### Exercise description
Can you rewrite the entries below as a numbered list, dropping any blank lines?

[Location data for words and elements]
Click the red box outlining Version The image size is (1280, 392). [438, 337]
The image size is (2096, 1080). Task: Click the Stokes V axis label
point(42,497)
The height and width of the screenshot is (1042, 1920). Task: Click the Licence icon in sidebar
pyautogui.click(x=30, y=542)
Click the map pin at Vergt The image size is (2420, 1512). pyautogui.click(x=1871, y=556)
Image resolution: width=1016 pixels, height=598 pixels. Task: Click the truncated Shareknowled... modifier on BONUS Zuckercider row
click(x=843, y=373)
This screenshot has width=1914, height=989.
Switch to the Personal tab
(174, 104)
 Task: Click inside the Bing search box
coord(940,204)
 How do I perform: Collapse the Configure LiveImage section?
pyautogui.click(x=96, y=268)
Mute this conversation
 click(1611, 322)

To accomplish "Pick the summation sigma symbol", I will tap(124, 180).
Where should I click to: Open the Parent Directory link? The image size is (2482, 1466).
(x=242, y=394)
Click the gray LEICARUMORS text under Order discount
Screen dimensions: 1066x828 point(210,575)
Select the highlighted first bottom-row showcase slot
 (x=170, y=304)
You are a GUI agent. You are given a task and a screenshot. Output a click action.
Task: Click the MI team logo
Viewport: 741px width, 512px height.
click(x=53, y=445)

### Task answer
1. Click the red box outlining Version The image size is (1280, 392). [438, 337]
2. The image size is (2096, 1080). Task: Click the Stokes V axis label
3. point(42,497)
4. The height and width of the screenshot is (1042, 1920). Task: Click the Licence icon in sidebar
5. pyautogui.click(x=30, y=542)
6. Click the map pin at Vergt The image size is (2420, 1512). pyautogui.click(x=1871, y=556)
7. Image resolution: width=1016 pixels, height=598 pixels. Task: Click the truncated Shareknowled... modifier on BONUS Zuckercider row
8. click(x=843, y=373)
9. This screenshot has width=1914, height=989.
10. Switch to the Personal tab
11. (174, 104)
12.  Task: Click inside the Bing search box
13. coord(940,204)
14.  How do I perform: Collapse the Configure LiveImage section?
15. pyautogui.click(x=96, y=268)
16. Mute this conversation
17.  click(1611, 322)
18. To accomplish "Pick the summation sigma symbol", I will tap(124, 180).
19. Where should I click to: Open the Parent Directory link? The image size is (2482, 1466).
20. (x=242, y=394)
21. Click the gray LEICARUMORS text under Order discount
22. Screen dimensions: 1066x828 point(210,575)
23. Select the highlighted first bottom-row showcase slot
24.  (x=170, y=304)
25. You are a GUI agent. You are given a task and a screenshot. Output a click action.
26. Task: Click the MI team logo
27. Viewport: 741px width, 512px height.
28. click(x=53, y=445)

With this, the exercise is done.